### DOCUMENT TEXT
_ _ _

Due to the fact that the type of electronic scrap in the form of the tested PCBs was varied (Figure 1), it required appropriate preparation for further testing. This process included the following operations:
  • Remove all capacitors from materials.
  • Guillotine cutting of motherboards into fragments smaller than 4 × 4 cm.
  • Grinding the obtained mainboard fragments on a Schröder grinder.
  • Classification of the fragmented material into four material fractions with a grain size of: <1.6 mm, 1.6 ÷ 3.15 mm, 3.15 ÷ 6.3 mm, >6.3 mm, respectively.
The basic device used in thermogravimetric studies was the thermal analyzer by Netzach, model STA 449 F3 Jupiter. The figure of this analyzer is shown in Figure 2.
The F3 Jupiter analyzer allows to carry out a number of measurements including thermal analysis. The carriers/heads included in the equipment of the used device allow for thermogravimetric measurements (TG) and differential thermal analysis (DTA) of the tested materials. The analyzer is equipped with a graphite furnace operating in a protective atmosphere (argon, helium), and enables measurements to be carried out at temperatures up to 2000 °C. During operation, the furnace is cooled intensively with water.
The PCB sample, located in the alundum crucible, was putted on the TG thermoanalyzer carrier. Then, after analyzer calibration, the appropriate gas was introduced into the analyzer chamber and it is flow rate was determined at a given level. The sample was heated to the temperature of 1300 °C, at a rate of 20 °C/min, and then isothermally heated at this temperature for 20 min. After this period, the sample was cooled to 800 °C. Crucibles with an internal diameter of 6 mm were used in the tests. The weight loss of the sample recorded in the experiment during its heating was assumed as the content of volatile parts in the tested material. Thermogravimetric tests were carried out for four PCB fractions with a grain size of <1.6 mm, 1.6 ÷ 3.15 mm, 3.15 ÷ 6.3 mm, >6.3 mm, respectively. The procedure was the same for all experiments.
The slag-reduction processes were carried out in a resistance pit furnace by Czylok, model PT 40/1300. The general view and the diagram of the resistance furnace working chamber is shown in Figure 3. The operating parameters of this unit are summarized in Table 3. The use of this type of furnace in laboratory studies allowed easy loading of the charge, as well as the possibility of controlling and observing the processes taking place in the crucible during the experiment.
The process was carried at a temperature of 1300 °C in alundum crucibles. This temperature was considered optimal on the basis of the preliminary tests results. The mass of the slag was 65 g (Figure 4). The variable parameters in the tests were the following:
  • weight of the reducer 10, 15 and 30 g,
  • duration of the reduction process 1, 2, 3 and 4.5 h,
  • electronic scrap grain fraction.

_ _ _

### WHAT THE TASK REQUIRES
Extend the account of processing and testing circuit-board scrap, picking up after its final listed parameter. The entries that follow come from a different source than this text.

_ _ _

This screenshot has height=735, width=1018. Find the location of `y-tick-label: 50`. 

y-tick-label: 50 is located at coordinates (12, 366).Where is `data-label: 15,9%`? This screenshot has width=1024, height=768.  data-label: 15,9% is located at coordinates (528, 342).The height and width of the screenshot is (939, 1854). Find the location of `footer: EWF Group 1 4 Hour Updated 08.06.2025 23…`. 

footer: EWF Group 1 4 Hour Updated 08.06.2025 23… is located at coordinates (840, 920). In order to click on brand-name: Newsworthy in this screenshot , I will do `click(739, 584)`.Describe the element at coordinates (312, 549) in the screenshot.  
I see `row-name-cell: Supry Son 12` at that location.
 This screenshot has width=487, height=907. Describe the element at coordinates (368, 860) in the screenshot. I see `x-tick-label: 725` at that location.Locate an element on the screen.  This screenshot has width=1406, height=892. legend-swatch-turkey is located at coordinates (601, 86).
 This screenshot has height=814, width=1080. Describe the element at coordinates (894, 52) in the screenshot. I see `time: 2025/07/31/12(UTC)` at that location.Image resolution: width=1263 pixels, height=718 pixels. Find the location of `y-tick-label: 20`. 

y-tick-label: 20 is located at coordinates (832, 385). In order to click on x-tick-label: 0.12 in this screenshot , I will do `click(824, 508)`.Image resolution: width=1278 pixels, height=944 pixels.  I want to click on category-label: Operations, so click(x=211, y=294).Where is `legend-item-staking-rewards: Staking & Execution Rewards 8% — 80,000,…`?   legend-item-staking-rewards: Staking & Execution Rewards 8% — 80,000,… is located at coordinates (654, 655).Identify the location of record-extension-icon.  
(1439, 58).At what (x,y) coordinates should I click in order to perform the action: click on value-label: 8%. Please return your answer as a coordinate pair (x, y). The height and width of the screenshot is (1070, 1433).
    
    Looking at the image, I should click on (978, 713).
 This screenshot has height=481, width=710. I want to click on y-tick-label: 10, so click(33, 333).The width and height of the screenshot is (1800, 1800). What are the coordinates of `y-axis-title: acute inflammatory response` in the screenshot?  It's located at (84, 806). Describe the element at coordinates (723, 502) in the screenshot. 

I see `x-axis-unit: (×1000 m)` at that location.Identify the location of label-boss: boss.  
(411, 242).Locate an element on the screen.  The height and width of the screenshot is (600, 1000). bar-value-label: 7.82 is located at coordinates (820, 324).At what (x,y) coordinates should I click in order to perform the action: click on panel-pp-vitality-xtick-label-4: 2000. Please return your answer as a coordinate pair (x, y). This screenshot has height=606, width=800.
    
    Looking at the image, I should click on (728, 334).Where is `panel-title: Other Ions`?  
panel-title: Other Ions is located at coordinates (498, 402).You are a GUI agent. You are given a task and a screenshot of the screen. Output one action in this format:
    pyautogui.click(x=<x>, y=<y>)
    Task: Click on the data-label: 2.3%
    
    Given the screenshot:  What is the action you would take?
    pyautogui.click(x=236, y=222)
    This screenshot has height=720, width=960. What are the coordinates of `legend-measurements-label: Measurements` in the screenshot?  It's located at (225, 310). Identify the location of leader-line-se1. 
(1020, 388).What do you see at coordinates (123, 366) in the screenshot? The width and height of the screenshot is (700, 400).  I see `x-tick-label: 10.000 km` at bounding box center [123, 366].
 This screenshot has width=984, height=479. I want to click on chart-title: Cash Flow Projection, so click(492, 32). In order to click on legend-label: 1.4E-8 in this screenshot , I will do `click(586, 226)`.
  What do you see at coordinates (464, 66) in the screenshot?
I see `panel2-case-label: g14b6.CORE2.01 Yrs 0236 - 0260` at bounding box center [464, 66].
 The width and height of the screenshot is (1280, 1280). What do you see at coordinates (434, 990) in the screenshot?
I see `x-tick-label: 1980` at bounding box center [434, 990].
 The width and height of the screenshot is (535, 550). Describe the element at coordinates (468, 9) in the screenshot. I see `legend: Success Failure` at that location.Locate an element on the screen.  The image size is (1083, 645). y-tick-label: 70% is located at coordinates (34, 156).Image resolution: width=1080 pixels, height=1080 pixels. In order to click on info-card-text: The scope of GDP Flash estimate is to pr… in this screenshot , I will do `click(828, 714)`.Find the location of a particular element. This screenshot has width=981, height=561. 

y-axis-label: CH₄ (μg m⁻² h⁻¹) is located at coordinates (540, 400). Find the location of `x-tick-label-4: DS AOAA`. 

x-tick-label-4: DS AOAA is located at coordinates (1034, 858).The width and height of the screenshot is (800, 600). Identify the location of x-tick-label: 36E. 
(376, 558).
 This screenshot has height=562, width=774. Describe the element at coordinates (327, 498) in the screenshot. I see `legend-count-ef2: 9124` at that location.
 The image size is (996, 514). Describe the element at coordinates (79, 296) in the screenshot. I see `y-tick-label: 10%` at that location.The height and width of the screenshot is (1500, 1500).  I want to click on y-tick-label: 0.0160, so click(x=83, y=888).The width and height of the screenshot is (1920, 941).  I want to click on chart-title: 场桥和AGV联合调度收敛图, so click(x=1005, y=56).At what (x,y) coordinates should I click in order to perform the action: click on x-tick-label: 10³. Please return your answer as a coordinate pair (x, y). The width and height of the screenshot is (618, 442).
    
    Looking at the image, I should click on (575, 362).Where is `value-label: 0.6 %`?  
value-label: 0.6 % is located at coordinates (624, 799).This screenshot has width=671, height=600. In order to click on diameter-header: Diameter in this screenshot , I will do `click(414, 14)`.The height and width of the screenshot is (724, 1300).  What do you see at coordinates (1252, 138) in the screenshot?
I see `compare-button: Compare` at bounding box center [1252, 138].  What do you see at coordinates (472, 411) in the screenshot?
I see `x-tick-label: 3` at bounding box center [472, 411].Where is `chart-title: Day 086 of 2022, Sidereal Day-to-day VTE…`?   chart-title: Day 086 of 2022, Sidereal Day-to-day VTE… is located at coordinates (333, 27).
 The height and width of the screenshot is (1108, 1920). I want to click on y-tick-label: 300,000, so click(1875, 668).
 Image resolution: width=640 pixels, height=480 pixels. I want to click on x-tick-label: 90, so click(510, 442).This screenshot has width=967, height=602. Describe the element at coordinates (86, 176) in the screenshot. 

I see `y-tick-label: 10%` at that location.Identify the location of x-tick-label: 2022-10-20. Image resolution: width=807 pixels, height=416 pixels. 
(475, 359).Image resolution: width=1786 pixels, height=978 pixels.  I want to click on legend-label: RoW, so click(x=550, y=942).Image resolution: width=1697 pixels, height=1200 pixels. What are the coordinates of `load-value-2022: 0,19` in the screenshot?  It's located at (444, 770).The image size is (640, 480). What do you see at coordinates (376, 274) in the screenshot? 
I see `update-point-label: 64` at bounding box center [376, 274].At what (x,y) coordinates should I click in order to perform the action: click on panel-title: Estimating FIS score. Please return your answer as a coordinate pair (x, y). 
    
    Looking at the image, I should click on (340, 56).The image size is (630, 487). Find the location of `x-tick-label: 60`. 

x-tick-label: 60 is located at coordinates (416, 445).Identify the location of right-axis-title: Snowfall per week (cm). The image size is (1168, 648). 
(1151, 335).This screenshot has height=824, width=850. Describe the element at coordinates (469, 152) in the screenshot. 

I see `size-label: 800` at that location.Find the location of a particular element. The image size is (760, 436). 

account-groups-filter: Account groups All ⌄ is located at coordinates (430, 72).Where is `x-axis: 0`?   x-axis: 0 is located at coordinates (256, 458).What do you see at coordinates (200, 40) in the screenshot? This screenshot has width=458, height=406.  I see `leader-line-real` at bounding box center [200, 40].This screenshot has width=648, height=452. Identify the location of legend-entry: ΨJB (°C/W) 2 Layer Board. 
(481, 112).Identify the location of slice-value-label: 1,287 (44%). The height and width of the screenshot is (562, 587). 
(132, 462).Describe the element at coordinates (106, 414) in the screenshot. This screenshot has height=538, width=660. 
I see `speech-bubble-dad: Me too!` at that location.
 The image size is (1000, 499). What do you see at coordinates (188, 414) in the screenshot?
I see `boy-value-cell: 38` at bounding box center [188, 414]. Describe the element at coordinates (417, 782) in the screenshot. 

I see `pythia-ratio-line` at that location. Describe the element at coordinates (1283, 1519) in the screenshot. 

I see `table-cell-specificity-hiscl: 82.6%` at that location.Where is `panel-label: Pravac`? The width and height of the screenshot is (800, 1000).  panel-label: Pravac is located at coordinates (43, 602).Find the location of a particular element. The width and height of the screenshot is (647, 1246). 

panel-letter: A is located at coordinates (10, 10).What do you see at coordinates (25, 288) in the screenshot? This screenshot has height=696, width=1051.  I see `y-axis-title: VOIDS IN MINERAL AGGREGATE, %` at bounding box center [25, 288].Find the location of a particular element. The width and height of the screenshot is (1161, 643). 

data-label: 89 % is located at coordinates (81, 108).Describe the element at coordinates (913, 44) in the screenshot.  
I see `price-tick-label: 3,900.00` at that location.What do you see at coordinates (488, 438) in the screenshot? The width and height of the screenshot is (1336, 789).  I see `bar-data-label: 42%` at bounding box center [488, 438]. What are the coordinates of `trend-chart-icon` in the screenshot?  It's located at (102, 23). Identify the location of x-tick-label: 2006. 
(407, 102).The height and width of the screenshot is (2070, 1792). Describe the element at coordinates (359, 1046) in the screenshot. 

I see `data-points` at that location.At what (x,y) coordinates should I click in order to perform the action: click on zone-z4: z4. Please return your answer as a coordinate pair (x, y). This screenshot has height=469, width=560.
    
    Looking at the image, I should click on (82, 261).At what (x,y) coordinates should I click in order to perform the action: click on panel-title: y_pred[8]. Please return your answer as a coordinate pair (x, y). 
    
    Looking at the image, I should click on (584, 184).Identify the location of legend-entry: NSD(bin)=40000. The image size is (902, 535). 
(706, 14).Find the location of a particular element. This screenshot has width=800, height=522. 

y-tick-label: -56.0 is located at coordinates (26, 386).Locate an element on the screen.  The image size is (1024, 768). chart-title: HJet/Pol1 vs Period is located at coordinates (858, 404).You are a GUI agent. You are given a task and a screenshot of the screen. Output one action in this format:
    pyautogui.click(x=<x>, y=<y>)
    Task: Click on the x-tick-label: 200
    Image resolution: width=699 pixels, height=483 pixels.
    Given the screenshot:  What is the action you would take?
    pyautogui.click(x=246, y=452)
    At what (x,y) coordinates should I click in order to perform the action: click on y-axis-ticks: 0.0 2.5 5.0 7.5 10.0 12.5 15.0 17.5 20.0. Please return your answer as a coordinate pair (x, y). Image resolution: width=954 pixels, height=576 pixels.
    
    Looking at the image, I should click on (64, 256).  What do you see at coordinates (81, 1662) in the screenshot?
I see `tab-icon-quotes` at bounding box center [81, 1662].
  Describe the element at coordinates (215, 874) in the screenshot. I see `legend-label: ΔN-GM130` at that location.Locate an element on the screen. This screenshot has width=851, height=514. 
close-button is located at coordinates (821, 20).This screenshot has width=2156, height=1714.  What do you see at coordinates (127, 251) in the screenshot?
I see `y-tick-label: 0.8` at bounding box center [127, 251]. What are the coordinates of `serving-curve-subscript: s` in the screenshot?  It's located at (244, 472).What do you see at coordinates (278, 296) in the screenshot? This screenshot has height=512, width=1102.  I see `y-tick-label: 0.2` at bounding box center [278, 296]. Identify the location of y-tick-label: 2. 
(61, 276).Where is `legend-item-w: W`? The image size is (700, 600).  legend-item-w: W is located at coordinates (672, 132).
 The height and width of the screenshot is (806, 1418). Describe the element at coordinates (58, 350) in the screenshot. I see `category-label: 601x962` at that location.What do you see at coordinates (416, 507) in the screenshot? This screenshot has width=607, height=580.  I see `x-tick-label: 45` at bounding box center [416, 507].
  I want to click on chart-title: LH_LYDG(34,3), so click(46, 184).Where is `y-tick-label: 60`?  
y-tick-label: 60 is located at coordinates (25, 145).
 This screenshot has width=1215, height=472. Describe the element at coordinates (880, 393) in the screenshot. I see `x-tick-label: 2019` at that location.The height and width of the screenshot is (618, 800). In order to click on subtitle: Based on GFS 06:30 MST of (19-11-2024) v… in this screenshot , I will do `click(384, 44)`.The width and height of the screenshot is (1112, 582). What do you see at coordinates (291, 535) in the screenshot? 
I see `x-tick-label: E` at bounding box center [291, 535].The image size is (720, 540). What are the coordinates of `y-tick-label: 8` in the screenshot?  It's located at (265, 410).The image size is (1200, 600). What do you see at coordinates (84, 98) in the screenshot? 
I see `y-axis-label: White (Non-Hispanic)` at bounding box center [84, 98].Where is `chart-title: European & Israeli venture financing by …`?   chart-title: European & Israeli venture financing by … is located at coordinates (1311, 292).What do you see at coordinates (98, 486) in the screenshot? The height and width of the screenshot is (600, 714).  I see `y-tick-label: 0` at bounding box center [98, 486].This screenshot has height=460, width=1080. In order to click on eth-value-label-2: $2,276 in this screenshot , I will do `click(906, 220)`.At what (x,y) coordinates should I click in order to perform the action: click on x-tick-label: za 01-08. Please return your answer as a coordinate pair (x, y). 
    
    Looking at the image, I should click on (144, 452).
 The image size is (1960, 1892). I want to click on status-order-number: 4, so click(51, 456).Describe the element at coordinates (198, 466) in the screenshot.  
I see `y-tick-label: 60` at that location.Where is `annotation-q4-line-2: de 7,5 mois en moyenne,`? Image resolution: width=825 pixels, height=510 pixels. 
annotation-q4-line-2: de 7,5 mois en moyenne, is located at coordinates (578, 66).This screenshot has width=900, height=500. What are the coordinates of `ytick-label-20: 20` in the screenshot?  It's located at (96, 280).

_ _ _

### TASK RESPONSE
After each experiment, the post-process slag was analyzed for Cu, Pb and Fe content. Before the chemical analysis, the slag sample was completely ground on a planetary mill whose grinding chamber was made of zirconium oxide (ZrO2). The final grain size of the sample was <0.2 mm, and it was the analytical sample. The mass of 2.0000 g of the slag prepared in this way (+/−0.0001 g) was transferred to a weighing vessel. The slag sample was then mixed with 2.0000 g (+/−0.0001 g) of a binder, which was anhydrous crystalline cellulose with purity p.a. In the next stage, the entire sample was pressed in a hydraulic press (Herzog, model HTP 40, Osnabrück, Germany). The pellet obtained in this way was analyzed for its elemental composition using a Primus II X-ray fluorescence spectrometer from Rigaku. Measurements were carried out using analytical programs used in the laboratory for quantitative and semi-quantitative SQX analyses.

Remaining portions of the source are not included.